Requirements. Reproduce each of the following entries line for line, without changing anything.

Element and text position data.
════════════════
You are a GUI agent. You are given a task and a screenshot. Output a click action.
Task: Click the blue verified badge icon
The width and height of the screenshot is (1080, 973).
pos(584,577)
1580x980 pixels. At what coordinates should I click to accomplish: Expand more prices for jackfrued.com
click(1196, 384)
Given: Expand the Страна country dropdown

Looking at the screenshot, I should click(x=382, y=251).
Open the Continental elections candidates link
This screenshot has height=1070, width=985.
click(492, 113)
════════════════
Written solution.
You are a GUI agent. You are given a task and a screenshot. Output a click action.
Task: Click the blue verified badge icon
The width and height of the screenshot is (1080, 973).
pos(584,577)
1580x980 pixels. At what coordinates should I click to accomplish: Expand more prices for jackfrued.com
click(1196, 384)
Given: Expand the Страна country dropdown

Looking at the screenshot, I should click(x=382, y=251).
Open the Continental elections candidates link
This screenshot has height=1070, width=985.
click(492, 113)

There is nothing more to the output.